As a child, my voice was soft; I didn't think anyone would ever want to hear it. So I didn't speak much, or when I did, I spoke with eyes down, a barely audible whisper.

My voice. My name. I'm choosing to keep it. To raise it up, though so much training taught me not to. I've learned to own it.

Though my name is challenging- long, often made fun of, no has ever heard of it, even inside India. It gets constant misspells, mispronounces, immediately identifies me as the immigrant I am, as different...

Susanna Barkataki. This is a re-baptizing myself.

Owning my own name, owning my own voice. Making it mine.

Saying my name, writing from it, I'm claiming it. To myself, first and foremost.
I will be these things. I will do my best to represent an authentic voice. To call out the racism, sexism, patriarchy, heteronormativity and hypocrisy where I see it.

▸ What to work on:
(A) From the piece on owning one's name and voice, echo everything from "I will be these" down to "where I see it.".
(B) Answer these questions about the piece on owning one's name and voice:
(i) What word does the writer use to describe their voice as a child?
(ii) What full name does the writer say they are claiming?
(iii) According to the text, in what country has no one heard of the writer's name?
(C) Pick up the piece on owning one's name and voice after its final sentence, and keep writing in the same voice.
The data after this point comes from a separate source.

▸ Provided information:
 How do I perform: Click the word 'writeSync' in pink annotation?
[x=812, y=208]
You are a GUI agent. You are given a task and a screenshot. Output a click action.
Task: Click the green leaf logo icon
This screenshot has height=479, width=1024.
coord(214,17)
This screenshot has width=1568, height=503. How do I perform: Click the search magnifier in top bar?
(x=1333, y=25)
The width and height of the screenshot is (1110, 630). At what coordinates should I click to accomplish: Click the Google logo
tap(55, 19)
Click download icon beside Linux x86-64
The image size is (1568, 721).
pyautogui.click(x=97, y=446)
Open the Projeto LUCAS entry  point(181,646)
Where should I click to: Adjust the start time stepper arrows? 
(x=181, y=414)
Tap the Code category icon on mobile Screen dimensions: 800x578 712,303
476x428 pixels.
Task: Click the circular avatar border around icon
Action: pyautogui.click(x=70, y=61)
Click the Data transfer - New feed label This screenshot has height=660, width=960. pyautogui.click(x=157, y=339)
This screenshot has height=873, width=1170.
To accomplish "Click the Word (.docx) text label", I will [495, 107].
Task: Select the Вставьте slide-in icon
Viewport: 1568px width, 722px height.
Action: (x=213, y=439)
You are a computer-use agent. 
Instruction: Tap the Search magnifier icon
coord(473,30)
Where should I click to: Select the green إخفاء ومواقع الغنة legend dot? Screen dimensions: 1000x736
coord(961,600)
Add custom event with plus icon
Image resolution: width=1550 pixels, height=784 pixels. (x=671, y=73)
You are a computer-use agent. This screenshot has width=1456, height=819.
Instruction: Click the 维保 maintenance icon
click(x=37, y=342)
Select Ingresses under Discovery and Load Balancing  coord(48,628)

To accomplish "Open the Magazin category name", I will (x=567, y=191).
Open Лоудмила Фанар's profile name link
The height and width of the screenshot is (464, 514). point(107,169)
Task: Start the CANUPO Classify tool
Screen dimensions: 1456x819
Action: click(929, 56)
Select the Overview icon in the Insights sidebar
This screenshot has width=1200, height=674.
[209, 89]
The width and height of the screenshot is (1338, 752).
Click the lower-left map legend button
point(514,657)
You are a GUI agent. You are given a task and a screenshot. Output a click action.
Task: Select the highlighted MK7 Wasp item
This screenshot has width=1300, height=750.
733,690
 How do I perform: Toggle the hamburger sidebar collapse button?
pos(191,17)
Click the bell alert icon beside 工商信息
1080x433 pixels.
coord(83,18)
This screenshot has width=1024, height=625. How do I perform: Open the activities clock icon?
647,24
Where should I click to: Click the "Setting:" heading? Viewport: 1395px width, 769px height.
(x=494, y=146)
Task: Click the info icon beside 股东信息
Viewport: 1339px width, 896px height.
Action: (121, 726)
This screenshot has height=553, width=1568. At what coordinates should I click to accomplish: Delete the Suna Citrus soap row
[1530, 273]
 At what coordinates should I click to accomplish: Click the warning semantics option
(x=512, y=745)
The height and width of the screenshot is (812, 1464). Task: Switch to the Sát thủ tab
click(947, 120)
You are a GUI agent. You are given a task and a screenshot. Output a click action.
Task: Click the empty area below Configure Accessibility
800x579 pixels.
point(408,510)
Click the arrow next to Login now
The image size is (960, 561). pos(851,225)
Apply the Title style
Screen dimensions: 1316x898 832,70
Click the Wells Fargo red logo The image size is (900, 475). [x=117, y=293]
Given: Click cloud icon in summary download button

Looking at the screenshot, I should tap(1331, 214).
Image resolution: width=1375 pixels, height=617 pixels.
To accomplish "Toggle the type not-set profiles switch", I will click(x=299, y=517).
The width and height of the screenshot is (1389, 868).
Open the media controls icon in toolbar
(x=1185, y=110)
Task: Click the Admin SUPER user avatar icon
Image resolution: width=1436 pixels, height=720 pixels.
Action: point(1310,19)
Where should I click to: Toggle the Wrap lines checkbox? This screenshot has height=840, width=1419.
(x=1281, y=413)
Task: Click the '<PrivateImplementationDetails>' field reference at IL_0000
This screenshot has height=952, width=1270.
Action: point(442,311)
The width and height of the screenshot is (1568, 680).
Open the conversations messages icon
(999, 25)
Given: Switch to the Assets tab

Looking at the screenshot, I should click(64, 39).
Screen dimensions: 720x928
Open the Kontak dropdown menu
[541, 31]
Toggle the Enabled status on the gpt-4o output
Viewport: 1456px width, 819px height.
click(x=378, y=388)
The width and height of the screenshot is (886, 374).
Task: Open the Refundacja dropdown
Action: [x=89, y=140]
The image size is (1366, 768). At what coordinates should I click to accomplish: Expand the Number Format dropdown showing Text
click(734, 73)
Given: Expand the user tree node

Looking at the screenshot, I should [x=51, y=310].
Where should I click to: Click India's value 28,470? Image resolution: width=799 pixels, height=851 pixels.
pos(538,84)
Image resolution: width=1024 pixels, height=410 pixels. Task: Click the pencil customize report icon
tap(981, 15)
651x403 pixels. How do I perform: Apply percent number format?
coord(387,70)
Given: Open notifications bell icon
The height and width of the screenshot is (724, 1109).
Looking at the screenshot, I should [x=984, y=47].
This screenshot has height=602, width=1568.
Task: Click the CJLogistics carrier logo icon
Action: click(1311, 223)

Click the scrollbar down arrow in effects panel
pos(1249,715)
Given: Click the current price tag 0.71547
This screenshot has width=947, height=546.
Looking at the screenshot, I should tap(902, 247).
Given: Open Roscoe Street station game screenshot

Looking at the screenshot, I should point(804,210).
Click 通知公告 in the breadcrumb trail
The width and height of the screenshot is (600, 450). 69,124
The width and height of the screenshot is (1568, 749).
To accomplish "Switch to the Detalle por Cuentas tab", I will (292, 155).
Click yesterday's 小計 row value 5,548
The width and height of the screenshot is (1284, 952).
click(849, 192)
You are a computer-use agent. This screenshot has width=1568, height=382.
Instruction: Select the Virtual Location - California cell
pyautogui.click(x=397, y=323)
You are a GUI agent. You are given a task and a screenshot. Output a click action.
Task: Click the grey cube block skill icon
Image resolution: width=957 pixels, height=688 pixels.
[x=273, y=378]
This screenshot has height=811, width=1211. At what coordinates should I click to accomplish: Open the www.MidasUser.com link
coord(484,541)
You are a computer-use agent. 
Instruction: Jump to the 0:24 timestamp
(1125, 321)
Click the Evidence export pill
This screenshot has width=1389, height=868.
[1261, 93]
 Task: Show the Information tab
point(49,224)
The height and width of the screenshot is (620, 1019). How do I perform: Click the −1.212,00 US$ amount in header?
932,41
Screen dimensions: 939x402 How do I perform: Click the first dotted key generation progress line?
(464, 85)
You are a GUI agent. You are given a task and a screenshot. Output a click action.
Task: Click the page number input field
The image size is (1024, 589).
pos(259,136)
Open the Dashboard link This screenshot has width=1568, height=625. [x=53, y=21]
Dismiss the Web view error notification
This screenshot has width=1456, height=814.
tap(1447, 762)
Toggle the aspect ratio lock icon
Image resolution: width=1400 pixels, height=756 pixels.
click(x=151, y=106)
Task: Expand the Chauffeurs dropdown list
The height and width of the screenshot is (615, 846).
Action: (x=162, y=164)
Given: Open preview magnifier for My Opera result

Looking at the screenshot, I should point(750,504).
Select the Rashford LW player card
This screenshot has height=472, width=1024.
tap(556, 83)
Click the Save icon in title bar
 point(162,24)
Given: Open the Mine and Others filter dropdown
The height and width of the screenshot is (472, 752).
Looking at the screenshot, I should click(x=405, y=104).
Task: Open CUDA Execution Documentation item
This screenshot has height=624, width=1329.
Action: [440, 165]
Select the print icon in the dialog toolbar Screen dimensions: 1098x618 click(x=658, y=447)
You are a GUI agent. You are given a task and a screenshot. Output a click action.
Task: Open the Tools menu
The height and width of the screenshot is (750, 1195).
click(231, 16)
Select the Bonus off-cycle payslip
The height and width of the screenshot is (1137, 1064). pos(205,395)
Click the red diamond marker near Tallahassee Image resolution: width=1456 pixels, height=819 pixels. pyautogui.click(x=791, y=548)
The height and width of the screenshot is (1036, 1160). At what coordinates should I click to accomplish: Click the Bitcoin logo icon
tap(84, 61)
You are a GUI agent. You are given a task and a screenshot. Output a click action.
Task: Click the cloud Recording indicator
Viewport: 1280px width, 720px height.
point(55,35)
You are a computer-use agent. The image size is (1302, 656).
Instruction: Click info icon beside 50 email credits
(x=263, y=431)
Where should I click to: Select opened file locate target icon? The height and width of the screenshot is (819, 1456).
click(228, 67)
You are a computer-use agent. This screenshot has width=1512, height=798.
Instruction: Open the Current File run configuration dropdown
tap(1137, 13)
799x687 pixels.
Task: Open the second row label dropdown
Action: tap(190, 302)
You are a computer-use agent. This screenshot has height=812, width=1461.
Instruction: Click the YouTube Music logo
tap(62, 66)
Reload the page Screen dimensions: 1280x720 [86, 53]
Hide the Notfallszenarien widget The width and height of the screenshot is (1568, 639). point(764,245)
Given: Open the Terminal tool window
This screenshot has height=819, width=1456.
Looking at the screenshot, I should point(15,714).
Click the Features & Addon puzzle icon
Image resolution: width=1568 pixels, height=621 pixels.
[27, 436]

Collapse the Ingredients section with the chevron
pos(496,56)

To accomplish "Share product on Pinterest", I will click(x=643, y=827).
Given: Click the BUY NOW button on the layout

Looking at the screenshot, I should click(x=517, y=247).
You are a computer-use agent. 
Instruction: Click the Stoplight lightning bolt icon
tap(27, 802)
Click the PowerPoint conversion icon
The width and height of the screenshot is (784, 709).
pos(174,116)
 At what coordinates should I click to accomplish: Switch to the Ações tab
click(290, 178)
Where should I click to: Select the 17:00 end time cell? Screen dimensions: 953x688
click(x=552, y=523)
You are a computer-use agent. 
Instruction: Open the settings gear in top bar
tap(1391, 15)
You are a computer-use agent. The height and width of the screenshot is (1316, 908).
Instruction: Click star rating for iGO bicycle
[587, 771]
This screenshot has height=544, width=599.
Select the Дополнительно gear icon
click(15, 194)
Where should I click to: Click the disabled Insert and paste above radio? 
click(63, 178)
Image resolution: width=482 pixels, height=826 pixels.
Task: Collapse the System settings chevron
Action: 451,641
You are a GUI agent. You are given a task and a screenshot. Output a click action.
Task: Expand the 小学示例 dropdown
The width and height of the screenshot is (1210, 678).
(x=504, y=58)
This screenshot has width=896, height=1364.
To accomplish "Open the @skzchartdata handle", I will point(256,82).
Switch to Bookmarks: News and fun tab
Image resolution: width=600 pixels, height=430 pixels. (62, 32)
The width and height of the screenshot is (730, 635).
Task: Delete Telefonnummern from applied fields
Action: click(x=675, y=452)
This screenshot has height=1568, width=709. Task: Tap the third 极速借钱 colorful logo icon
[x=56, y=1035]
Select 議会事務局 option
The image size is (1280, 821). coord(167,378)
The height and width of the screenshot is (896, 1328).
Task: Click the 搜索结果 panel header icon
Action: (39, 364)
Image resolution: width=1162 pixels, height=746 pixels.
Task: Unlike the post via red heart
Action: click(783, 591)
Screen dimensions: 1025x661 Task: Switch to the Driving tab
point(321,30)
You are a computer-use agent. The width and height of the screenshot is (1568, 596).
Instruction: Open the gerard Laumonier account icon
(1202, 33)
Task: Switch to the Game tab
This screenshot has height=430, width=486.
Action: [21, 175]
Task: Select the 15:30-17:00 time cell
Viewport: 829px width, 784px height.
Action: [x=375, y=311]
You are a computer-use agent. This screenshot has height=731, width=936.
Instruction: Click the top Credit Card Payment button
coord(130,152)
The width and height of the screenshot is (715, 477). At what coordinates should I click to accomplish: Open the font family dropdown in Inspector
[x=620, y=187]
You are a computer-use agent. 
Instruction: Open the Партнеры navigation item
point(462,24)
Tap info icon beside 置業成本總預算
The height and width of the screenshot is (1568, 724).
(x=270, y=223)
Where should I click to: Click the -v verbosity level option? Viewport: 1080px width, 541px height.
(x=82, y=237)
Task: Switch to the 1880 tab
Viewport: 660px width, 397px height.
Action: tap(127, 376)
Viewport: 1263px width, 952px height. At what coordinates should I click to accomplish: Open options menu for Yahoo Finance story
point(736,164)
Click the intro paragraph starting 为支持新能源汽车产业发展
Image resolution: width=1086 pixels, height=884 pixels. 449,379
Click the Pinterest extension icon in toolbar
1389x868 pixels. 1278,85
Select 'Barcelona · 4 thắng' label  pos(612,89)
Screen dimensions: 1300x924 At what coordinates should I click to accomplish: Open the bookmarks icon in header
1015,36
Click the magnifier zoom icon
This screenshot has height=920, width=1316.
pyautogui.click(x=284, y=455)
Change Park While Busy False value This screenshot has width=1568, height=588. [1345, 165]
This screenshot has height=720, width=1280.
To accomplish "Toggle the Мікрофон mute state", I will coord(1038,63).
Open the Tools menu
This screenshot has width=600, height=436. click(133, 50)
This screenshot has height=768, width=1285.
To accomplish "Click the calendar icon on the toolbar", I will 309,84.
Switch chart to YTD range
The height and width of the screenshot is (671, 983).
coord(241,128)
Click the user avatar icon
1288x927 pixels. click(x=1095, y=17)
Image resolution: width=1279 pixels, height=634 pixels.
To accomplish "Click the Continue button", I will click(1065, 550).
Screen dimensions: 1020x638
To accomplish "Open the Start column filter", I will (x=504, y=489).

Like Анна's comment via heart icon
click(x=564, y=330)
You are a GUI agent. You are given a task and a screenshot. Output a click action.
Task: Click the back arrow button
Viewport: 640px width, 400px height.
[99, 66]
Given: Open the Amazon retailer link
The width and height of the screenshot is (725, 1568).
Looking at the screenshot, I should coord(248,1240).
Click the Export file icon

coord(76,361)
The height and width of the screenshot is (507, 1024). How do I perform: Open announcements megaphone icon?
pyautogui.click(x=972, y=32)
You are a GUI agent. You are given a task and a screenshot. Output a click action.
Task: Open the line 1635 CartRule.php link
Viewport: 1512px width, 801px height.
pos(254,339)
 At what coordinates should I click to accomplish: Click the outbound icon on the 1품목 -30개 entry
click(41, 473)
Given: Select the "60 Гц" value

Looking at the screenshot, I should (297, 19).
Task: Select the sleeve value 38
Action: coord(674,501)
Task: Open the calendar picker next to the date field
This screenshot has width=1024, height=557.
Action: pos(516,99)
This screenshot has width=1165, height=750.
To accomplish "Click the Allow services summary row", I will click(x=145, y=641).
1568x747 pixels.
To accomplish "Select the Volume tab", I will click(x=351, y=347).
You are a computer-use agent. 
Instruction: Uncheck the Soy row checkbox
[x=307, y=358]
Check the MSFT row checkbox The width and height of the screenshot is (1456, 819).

▸ The responses:
(A)
I will be these things. I will do my best to represent an authentic voice. To call out the racism, sexism, patriarchy, heteronormativity and hypocrisy where I see it.

(B)
(i) Soft
(ii) Susanna Barkataki
(iii) India

(C)
To not spiritually or otherwise bypass my own or others suffering. To speak the healing. To magnify the beauty, magic, authentic power of these transformational practices. To bring integrity and honesty in yoga and mindfulness, in education, healthy living, in wellness blogging.

What I most aspire to do is write my truth in the hopes that it touches themes that resonate in your heart, spark in your mind, move you to compassionate action.

My wish is that together, you and I are provoked, moved, healed, inspired, towards our own truth, joy, wellness and creative expression. And that we just simply feel less alone. More connected. More at peace.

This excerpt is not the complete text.